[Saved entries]
--------

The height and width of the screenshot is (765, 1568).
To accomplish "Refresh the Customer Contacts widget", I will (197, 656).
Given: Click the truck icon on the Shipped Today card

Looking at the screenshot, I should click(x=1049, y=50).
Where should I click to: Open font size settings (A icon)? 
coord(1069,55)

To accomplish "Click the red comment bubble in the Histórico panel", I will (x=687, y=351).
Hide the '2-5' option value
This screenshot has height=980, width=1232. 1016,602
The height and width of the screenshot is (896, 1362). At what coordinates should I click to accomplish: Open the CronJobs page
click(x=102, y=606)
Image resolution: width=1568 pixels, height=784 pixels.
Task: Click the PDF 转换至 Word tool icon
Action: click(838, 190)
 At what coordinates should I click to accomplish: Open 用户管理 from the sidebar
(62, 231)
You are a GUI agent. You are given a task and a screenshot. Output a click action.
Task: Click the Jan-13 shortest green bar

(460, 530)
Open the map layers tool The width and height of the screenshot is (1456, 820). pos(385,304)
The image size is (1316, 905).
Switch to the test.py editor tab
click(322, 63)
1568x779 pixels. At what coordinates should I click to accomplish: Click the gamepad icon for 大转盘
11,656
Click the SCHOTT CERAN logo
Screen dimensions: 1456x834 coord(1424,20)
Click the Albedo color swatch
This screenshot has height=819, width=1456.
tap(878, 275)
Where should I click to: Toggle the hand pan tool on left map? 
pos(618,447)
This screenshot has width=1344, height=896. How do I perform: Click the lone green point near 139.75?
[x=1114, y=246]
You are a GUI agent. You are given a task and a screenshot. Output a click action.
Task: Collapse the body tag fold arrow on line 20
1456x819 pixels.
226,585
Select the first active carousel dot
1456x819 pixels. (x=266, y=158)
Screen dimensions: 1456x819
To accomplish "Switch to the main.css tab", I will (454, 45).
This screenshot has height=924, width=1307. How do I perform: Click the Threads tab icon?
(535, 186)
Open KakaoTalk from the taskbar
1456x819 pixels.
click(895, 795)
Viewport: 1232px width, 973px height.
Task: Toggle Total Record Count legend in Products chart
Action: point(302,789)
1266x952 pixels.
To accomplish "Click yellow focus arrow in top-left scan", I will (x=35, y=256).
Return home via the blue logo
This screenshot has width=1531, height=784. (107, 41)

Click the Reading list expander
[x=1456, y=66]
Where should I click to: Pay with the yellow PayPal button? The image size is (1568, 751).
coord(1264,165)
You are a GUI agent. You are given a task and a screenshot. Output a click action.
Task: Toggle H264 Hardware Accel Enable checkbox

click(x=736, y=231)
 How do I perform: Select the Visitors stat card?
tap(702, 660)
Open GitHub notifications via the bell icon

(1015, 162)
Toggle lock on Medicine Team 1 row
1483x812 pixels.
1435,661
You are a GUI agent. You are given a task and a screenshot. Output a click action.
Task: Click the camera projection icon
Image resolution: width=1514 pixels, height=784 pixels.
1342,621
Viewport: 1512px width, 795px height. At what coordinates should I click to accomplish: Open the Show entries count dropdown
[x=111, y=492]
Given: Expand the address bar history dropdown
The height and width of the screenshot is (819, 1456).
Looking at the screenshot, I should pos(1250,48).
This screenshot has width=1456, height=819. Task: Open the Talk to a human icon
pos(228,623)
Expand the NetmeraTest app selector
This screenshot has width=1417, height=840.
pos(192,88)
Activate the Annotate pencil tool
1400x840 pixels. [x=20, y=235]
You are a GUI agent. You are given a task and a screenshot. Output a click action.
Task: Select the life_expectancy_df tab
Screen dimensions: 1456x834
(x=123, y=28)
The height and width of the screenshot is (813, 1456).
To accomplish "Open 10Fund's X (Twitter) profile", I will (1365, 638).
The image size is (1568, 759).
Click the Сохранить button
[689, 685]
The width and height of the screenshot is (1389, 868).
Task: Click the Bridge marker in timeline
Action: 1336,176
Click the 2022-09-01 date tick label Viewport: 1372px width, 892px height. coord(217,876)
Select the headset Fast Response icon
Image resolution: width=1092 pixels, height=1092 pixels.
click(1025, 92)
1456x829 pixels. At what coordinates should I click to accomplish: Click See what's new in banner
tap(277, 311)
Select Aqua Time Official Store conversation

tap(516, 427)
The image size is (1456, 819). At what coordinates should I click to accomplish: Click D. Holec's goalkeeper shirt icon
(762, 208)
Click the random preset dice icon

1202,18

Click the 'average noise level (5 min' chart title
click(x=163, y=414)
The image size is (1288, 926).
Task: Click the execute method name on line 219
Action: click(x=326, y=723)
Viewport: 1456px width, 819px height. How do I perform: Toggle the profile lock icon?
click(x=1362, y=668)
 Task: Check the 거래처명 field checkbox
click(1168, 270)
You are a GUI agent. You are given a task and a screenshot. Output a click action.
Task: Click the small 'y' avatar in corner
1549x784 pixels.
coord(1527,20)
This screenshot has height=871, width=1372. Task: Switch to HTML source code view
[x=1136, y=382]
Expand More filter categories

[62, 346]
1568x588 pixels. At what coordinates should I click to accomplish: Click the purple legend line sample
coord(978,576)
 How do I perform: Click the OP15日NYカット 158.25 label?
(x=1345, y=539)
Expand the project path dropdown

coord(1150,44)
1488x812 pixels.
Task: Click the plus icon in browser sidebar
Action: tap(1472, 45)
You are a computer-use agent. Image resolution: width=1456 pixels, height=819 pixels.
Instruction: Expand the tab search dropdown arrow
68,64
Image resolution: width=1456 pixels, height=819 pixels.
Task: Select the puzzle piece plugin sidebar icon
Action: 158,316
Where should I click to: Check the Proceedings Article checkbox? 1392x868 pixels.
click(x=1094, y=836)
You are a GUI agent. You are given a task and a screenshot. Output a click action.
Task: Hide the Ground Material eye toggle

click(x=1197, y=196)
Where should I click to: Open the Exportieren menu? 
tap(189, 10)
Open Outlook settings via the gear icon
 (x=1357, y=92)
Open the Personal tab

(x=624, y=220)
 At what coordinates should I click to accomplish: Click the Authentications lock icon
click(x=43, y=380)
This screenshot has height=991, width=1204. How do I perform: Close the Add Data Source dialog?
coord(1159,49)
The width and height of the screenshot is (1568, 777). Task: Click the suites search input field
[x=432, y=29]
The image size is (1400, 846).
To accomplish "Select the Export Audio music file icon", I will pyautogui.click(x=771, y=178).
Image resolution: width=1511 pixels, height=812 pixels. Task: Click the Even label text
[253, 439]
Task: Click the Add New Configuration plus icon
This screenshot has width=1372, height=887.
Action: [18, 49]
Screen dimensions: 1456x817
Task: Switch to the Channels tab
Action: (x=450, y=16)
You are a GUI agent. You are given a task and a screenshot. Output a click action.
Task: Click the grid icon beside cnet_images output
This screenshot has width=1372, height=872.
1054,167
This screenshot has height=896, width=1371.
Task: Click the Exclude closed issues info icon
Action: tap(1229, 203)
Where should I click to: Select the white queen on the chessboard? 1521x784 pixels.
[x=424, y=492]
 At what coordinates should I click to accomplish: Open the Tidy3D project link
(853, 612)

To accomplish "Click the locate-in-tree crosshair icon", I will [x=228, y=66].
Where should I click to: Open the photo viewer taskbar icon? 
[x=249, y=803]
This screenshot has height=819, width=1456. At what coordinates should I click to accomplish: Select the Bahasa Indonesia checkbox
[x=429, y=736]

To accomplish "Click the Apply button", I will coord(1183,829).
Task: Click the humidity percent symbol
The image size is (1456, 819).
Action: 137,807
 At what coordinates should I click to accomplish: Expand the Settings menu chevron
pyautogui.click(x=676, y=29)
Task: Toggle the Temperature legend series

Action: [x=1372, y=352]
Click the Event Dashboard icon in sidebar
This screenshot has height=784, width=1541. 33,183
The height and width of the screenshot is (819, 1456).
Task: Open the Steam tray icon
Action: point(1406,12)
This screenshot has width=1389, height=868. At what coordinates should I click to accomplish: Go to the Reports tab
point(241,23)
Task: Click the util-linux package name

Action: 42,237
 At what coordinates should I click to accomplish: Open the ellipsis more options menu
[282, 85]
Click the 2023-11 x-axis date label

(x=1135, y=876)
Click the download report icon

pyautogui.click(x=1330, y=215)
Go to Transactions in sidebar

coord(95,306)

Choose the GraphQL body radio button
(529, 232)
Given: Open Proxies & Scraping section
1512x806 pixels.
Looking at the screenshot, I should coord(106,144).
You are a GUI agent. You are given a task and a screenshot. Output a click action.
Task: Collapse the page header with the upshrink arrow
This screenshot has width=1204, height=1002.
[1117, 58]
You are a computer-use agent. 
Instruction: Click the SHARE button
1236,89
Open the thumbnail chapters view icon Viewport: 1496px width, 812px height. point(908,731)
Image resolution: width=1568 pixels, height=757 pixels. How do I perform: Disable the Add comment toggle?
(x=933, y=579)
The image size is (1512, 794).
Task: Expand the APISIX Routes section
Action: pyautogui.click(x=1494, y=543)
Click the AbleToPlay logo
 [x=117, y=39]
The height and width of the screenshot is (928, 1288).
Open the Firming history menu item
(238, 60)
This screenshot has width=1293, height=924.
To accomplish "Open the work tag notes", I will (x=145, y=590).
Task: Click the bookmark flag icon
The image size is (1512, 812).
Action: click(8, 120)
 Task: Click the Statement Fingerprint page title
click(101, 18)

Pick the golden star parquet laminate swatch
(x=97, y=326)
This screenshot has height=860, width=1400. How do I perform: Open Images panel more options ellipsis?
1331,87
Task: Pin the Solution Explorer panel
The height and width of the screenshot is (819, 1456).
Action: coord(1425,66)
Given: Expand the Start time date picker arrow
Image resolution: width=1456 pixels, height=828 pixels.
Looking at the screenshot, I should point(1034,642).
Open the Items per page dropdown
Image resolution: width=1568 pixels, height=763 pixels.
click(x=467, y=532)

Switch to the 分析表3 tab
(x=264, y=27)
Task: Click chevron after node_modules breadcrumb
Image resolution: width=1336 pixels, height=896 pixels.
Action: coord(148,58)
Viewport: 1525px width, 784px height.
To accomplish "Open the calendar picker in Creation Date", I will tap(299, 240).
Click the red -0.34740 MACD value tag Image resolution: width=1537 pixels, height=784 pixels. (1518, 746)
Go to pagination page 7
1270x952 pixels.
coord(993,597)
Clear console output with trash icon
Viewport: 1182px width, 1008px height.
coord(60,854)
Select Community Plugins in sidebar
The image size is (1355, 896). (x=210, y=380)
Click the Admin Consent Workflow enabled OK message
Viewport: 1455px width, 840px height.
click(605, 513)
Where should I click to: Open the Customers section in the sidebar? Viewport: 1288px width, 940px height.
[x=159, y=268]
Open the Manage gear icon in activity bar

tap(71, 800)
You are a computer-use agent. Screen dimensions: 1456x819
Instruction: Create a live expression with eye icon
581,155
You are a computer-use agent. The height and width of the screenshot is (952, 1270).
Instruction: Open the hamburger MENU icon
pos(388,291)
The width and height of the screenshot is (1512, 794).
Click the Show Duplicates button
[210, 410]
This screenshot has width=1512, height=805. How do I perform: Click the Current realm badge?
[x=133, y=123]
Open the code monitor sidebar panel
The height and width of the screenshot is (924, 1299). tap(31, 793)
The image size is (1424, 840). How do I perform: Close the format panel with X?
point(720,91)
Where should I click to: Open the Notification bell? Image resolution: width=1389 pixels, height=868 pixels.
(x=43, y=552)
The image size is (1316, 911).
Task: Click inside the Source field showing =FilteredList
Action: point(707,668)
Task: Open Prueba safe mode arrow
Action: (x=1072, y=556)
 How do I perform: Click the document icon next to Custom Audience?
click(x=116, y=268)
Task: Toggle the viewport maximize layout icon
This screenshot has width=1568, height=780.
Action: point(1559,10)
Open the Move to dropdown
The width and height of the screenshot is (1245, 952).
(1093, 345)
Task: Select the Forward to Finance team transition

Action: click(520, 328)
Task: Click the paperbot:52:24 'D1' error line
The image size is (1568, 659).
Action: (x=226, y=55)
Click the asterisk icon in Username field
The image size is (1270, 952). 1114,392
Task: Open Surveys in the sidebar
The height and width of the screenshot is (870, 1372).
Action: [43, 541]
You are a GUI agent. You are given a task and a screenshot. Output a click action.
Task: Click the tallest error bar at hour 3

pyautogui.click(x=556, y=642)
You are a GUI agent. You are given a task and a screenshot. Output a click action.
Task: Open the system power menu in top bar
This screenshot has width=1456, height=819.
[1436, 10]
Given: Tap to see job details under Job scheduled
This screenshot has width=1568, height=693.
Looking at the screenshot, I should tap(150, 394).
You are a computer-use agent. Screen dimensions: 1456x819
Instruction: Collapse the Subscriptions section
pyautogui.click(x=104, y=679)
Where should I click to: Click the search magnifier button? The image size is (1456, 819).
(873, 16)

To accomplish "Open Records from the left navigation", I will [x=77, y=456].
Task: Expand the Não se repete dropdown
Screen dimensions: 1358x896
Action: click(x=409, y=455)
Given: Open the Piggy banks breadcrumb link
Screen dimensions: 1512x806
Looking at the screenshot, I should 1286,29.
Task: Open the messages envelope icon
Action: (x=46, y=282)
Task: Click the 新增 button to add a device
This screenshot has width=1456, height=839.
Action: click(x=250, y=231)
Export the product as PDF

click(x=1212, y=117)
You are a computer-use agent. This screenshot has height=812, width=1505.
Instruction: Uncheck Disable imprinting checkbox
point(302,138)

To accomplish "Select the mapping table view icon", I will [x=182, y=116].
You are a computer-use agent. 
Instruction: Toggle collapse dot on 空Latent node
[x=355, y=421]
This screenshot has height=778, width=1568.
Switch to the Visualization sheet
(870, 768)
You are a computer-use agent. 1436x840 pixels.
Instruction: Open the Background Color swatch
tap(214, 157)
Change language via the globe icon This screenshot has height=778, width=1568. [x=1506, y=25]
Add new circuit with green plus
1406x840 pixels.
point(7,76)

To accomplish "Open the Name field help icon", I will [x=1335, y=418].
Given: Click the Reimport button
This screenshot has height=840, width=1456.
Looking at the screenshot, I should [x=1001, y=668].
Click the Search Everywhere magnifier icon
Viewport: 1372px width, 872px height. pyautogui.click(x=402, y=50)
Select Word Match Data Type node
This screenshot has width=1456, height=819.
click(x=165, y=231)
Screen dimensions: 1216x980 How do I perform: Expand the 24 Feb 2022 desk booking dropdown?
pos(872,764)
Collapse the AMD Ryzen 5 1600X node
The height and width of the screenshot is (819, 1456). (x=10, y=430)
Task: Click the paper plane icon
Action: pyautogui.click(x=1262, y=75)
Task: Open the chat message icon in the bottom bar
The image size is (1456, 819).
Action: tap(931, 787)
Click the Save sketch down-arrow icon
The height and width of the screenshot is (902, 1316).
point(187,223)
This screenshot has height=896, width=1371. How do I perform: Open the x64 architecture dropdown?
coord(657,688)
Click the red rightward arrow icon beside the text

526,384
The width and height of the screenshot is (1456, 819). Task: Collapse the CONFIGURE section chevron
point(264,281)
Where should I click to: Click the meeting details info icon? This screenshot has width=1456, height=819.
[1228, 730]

--------

What you should do:
Gather and copy every line of the data in which the string "computer" is found.

Result of the task:
You are a computer-use agent. Image resolution: width=1456 pixels, height=819 pixels.
You are a computer-use agent. 
You are a computer-use agent. Screen dimensions: 1456x819
You are a computer-use agent. The height and width of the screenshot is (952, 1270).
You are a computer-use agent. Screen dimensions: 1456x819
You are a computer-use agent. This screenshot has height=812, width=1505.
You are a computer-use agent. 
You are a computer-use agent. 1436x840 pixels.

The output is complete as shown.